- Problem statement:
Take the records below and extract, word for word, the lines from the one containing "This screenshot has height=644, width=644." through the final line, inclusive. Omit pictures.

Stored data entries
Segment Open

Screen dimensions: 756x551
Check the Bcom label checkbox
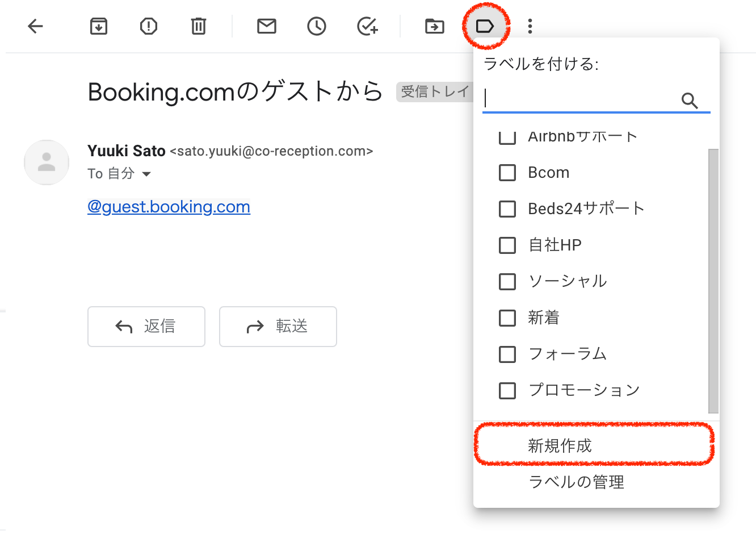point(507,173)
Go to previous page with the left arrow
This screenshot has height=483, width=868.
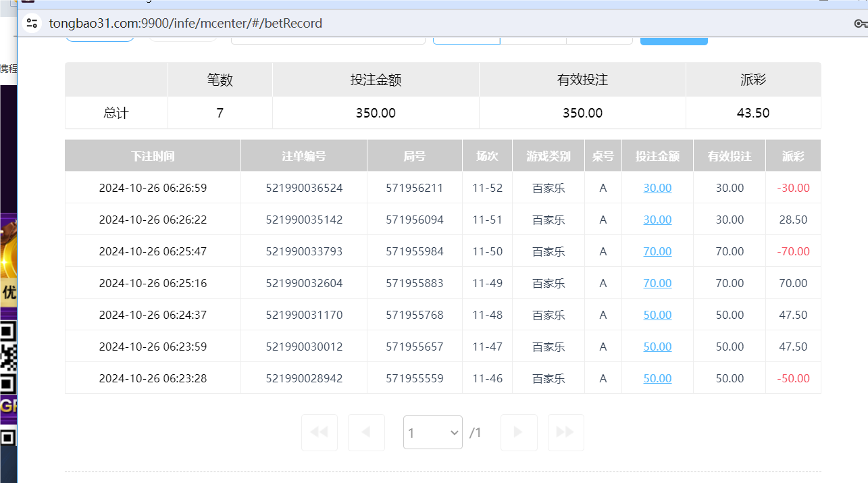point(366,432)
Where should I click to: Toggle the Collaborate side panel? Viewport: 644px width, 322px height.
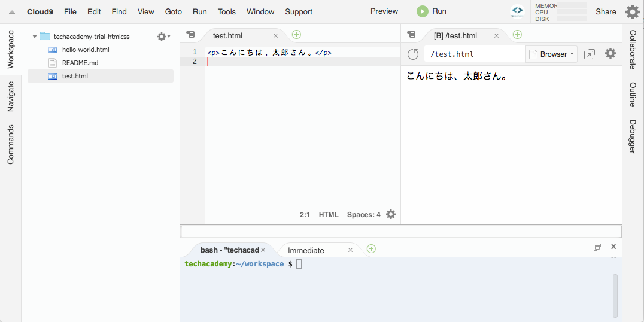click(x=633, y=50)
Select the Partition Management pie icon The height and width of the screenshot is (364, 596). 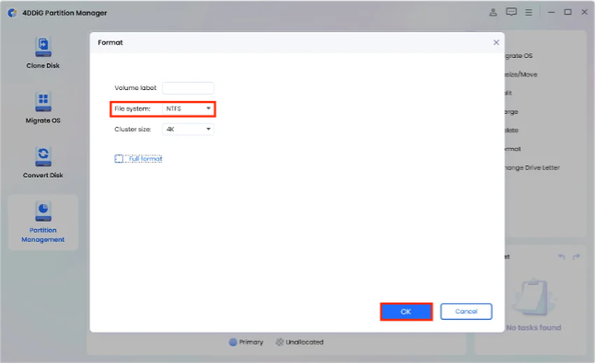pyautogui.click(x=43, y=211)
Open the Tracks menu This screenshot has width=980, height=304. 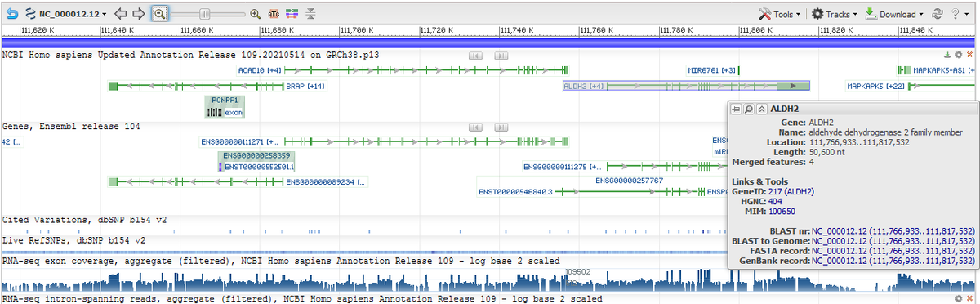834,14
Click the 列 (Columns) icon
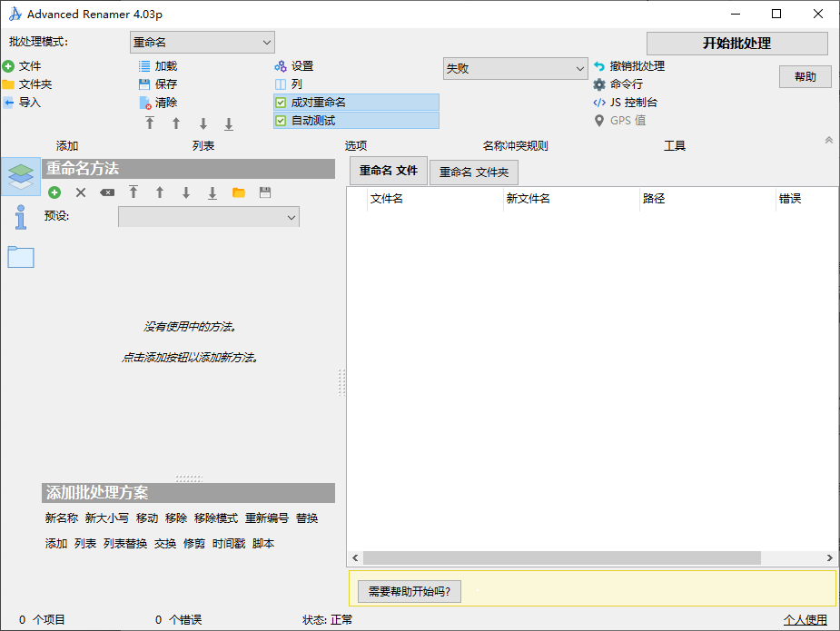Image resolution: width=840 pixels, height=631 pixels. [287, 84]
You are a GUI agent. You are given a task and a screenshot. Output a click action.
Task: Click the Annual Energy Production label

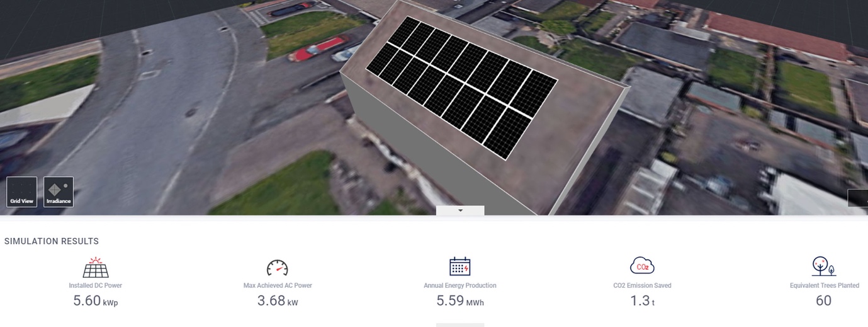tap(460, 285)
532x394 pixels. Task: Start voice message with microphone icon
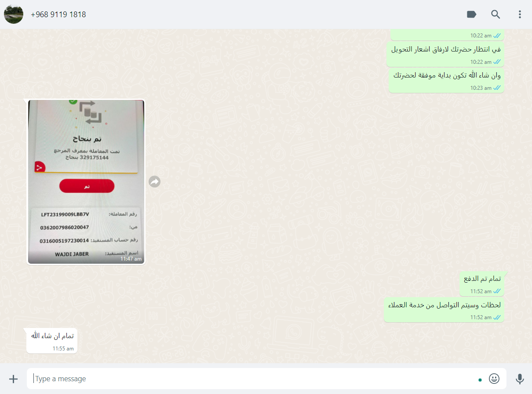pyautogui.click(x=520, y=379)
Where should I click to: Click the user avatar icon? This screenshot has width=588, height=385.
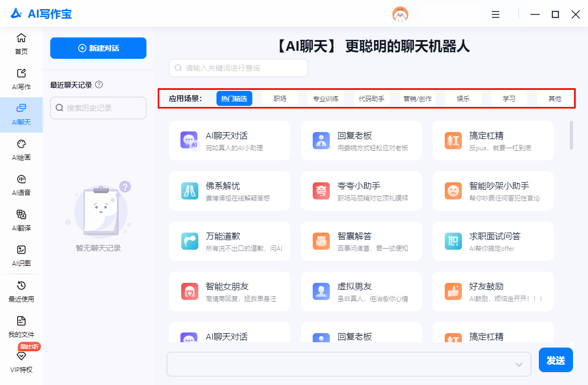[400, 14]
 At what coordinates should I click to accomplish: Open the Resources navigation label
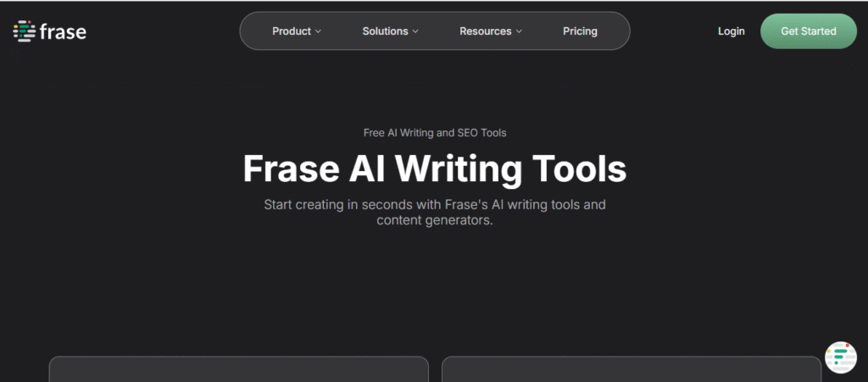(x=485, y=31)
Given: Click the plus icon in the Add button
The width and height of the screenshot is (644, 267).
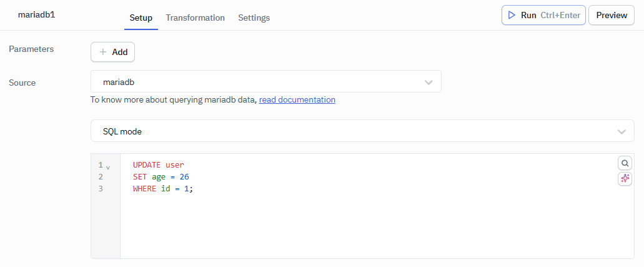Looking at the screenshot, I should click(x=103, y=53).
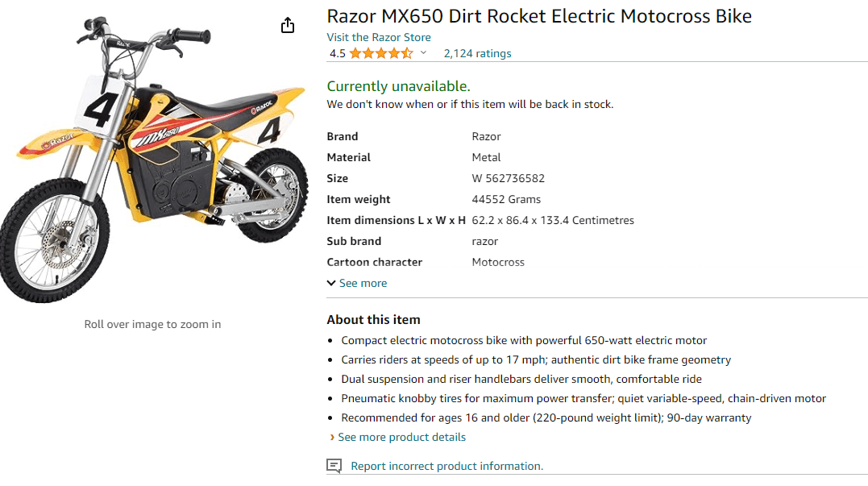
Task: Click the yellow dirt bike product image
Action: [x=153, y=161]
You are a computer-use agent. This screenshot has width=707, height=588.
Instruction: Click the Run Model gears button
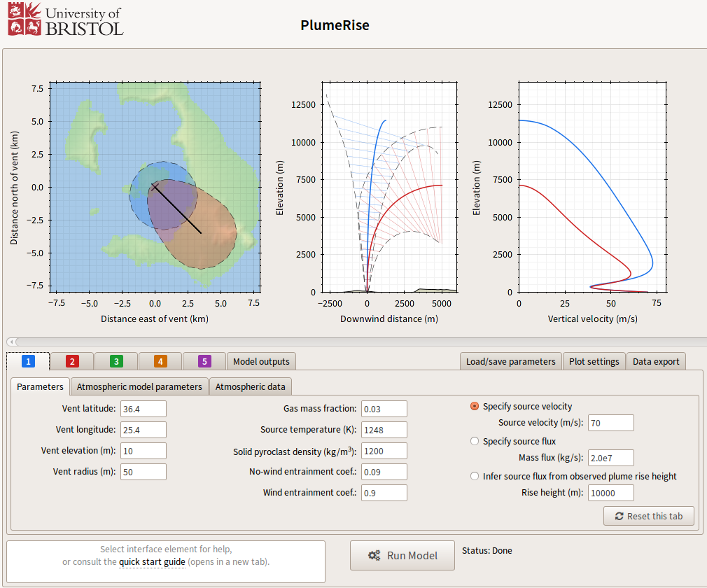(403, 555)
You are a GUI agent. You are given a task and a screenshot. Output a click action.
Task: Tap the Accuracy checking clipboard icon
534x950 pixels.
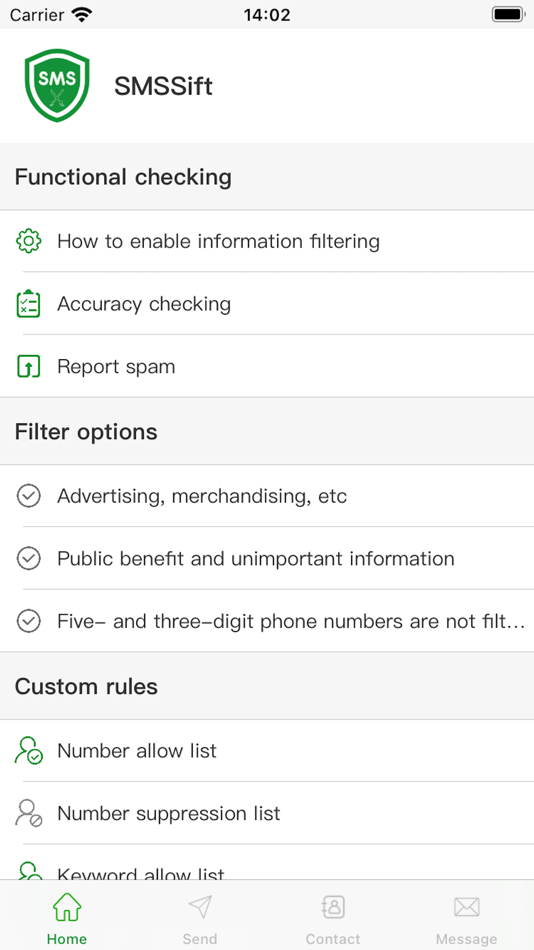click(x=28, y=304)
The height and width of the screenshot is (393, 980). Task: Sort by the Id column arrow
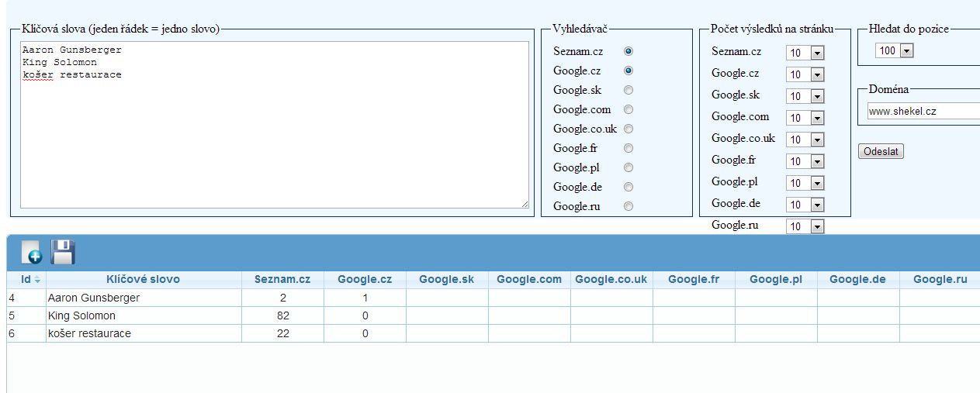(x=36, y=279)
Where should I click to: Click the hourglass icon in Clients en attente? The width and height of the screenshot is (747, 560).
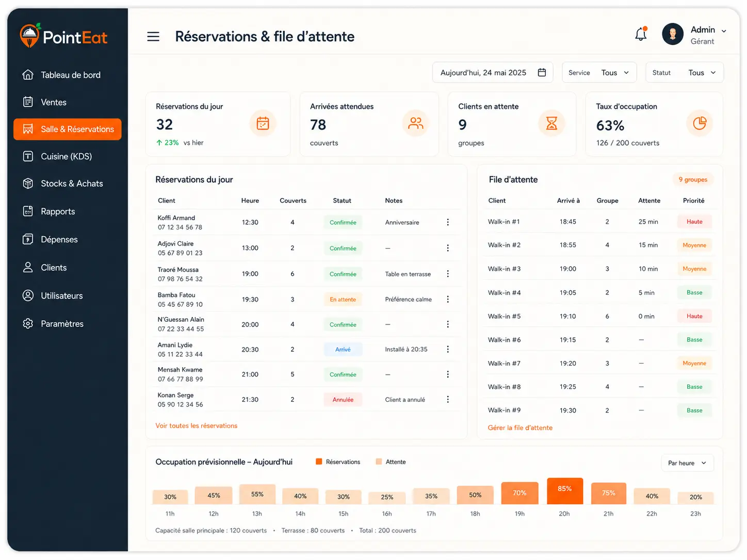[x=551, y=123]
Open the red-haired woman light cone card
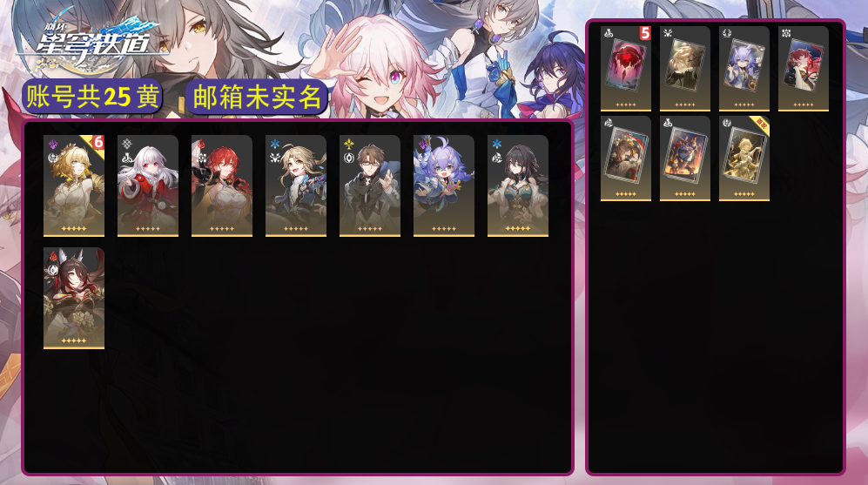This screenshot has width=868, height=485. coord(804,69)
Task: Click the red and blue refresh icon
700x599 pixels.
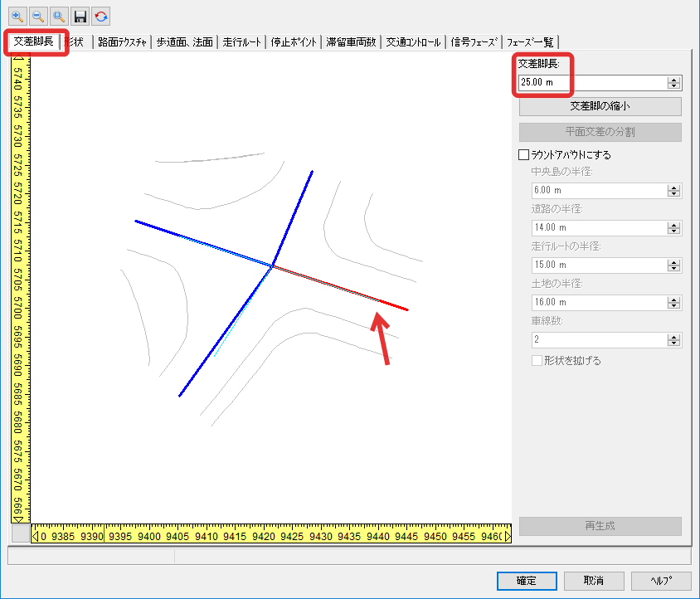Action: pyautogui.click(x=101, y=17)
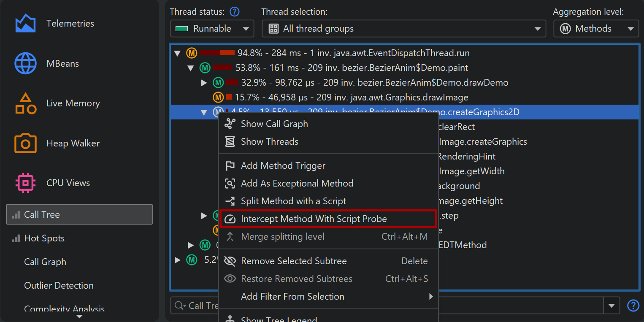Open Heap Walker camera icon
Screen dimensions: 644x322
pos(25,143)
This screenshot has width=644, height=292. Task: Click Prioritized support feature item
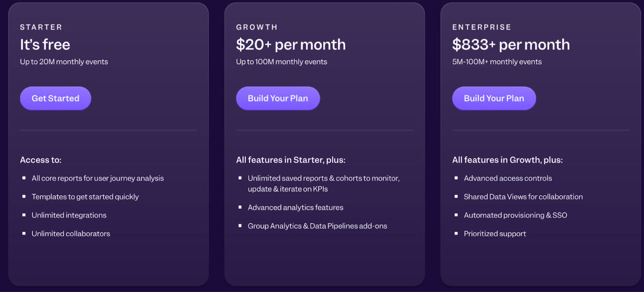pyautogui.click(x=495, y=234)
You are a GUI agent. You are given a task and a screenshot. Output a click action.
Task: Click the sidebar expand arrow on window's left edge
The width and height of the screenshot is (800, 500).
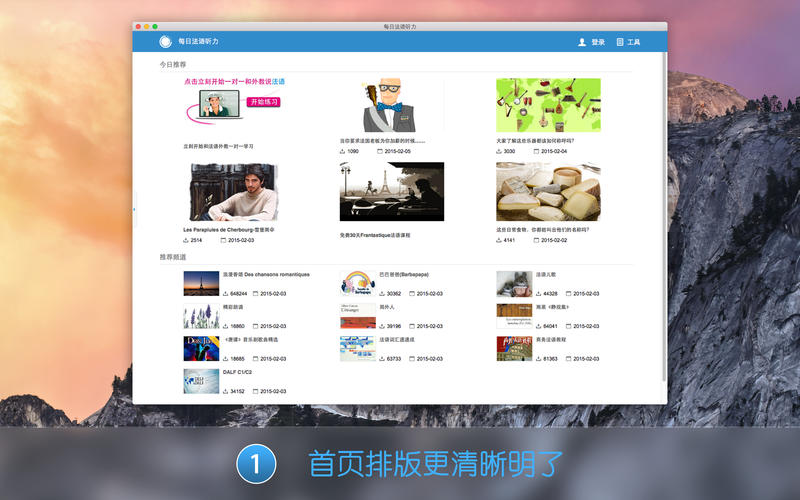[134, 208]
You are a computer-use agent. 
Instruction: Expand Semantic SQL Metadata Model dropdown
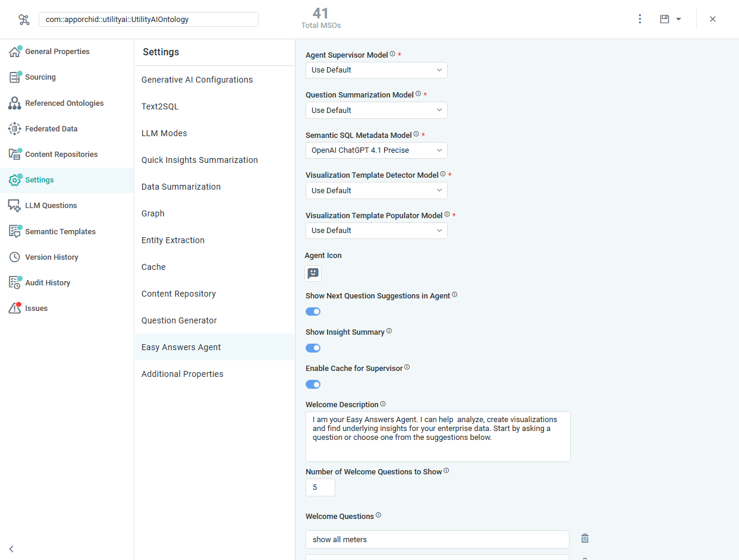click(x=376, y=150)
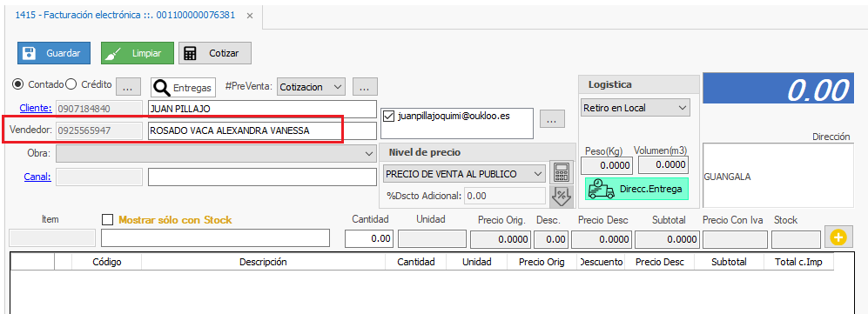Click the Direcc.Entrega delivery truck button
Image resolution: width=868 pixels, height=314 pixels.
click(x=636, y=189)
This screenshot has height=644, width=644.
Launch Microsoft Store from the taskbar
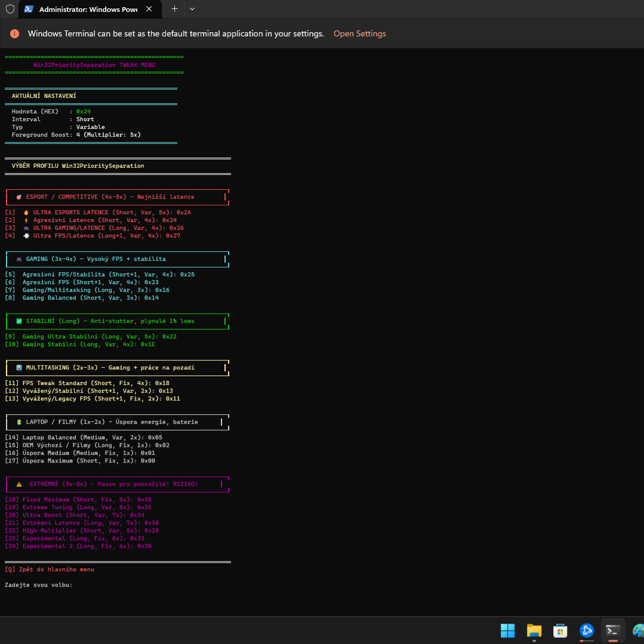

Segment Closed

- Task answer:
This screenshot has height=644, width=644.
Launch Microsoft Store from the taskbar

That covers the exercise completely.